# Exercise directions:
In the entries that follow, find each line with the word "Show" and copy it.

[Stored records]
++++

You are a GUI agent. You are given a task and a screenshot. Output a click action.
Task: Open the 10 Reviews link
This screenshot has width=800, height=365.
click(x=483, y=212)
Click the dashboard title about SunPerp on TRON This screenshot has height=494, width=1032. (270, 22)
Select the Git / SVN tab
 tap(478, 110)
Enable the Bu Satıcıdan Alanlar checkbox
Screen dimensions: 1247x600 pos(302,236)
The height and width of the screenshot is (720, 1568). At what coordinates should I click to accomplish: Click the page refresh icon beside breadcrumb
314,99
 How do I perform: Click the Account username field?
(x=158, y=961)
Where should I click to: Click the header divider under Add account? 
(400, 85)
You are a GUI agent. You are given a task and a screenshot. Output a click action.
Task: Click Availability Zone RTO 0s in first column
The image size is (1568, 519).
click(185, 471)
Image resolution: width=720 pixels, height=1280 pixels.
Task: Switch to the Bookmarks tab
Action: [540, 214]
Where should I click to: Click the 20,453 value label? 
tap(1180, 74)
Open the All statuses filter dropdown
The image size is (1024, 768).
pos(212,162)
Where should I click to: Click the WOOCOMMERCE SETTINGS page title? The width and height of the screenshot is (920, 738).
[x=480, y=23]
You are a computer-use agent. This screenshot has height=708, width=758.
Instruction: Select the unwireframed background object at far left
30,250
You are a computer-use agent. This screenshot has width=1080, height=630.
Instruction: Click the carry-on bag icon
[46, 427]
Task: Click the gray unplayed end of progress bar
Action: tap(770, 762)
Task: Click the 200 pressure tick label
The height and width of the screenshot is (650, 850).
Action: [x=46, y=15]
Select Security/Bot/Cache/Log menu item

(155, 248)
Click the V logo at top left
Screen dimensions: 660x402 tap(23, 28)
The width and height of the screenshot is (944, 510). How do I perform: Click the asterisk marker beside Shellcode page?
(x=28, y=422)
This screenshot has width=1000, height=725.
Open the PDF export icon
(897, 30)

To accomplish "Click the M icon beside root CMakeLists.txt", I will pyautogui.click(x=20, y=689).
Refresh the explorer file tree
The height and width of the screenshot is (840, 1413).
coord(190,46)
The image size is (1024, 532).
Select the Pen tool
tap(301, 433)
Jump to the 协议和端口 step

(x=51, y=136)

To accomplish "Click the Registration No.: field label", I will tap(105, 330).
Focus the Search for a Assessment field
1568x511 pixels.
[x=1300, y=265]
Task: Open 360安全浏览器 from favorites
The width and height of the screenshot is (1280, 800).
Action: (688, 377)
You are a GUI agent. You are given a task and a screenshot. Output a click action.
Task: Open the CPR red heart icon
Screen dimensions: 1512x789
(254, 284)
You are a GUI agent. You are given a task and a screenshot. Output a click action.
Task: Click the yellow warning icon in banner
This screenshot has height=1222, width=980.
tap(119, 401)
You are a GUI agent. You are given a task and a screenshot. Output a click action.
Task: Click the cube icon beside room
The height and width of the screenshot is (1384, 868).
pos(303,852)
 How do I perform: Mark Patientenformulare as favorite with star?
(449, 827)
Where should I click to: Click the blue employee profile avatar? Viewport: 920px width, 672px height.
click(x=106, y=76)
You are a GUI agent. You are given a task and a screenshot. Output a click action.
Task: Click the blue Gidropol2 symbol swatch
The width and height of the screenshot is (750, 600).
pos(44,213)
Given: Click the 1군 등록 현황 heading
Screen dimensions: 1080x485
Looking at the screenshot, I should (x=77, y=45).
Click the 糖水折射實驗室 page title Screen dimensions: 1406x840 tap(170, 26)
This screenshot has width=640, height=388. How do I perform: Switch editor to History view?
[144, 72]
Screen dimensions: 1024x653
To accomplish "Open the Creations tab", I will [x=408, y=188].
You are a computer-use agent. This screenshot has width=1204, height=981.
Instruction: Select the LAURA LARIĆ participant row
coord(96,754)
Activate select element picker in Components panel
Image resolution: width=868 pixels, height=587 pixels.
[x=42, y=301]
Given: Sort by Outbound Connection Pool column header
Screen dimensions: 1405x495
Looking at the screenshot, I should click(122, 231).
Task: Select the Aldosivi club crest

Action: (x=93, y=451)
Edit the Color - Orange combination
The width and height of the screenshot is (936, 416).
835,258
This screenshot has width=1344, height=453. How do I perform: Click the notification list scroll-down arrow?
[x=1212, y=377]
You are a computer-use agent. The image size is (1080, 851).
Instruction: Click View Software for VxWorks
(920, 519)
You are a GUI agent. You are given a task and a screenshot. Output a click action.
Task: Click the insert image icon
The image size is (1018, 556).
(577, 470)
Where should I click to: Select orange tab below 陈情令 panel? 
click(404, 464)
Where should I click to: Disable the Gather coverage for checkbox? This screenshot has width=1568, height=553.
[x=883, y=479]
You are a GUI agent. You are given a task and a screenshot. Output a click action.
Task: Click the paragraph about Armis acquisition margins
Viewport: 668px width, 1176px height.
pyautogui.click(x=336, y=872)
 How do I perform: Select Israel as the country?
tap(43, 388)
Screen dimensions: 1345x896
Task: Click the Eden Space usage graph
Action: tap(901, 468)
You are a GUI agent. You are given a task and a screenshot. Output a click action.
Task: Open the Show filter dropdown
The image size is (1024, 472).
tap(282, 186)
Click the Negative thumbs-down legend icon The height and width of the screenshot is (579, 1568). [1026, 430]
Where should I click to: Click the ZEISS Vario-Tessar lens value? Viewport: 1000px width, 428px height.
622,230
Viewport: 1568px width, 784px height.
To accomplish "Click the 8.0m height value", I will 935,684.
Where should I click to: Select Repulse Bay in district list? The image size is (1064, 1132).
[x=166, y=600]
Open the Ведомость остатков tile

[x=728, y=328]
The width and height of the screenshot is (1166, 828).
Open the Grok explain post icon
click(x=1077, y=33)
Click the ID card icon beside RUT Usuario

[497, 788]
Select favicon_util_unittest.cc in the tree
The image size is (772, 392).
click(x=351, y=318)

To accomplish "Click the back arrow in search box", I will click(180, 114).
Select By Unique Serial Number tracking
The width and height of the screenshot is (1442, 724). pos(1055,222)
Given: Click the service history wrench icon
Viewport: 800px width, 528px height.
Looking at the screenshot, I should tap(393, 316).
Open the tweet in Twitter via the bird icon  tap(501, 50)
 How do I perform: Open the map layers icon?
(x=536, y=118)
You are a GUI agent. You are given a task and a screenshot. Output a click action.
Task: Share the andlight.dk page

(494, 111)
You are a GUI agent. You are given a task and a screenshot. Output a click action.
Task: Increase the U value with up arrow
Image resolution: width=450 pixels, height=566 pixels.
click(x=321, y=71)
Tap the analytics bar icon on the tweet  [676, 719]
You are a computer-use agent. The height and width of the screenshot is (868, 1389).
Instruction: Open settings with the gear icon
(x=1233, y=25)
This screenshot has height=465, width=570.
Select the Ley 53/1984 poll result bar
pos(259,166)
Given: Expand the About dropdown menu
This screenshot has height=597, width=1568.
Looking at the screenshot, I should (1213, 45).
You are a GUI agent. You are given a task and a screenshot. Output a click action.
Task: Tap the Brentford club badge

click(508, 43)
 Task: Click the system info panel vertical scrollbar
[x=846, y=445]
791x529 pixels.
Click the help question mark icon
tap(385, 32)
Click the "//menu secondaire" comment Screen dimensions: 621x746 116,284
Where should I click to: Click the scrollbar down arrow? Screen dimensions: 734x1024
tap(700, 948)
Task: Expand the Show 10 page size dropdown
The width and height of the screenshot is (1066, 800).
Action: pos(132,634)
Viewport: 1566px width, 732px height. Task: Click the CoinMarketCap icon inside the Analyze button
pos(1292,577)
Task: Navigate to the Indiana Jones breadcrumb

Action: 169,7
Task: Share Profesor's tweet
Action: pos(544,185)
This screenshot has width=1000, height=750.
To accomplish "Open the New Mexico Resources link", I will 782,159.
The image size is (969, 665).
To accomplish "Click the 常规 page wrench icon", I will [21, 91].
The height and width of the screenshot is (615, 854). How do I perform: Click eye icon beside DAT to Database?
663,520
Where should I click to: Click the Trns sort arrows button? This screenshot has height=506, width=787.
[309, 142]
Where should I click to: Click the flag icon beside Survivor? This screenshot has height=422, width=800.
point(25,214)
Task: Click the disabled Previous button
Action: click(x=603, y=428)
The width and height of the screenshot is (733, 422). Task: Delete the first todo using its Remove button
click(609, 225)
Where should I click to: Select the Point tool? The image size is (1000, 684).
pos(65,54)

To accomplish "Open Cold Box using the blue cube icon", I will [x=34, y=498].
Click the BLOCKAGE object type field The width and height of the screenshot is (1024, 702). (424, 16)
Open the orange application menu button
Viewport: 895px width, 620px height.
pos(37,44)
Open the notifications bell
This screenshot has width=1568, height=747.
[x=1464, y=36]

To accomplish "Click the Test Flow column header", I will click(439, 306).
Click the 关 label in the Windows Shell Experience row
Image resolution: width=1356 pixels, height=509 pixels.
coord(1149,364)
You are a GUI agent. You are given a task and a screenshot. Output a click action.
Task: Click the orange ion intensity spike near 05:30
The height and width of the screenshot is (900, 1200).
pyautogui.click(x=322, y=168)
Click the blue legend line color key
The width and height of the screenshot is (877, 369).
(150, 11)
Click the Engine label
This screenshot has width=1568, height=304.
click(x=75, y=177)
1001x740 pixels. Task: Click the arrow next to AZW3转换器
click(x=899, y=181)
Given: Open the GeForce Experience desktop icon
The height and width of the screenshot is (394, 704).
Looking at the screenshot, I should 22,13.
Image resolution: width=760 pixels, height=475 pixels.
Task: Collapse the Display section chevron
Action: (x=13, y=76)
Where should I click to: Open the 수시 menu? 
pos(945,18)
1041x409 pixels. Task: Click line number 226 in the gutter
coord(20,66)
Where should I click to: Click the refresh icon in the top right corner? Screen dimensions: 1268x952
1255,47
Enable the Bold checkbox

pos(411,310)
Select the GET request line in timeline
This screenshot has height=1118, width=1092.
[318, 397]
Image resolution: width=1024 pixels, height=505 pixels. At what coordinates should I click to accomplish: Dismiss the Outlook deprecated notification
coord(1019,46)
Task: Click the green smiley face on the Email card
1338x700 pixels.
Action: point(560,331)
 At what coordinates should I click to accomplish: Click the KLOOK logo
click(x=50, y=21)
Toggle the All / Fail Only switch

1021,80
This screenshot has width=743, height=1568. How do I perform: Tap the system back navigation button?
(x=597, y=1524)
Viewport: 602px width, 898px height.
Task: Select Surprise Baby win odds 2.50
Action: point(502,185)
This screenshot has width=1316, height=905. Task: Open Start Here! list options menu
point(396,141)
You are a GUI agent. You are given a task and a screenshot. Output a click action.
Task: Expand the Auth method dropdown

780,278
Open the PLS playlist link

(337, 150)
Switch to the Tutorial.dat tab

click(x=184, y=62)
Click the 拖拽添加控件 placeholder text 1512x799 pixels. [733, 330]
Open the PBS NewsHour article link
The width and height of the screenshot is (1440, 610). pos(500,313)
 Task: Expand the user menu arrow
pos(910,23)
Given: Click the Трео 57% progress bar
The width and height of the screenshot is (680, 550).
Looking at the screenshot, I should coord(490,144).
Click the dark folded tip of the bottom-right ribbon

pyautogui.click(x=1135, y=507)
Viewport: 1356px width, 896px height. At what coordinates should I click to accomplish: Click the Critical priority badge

++++

# Finished exercise:
Task: Open the Show filter dropdown
Task: Expand the Show 10 page size dropdown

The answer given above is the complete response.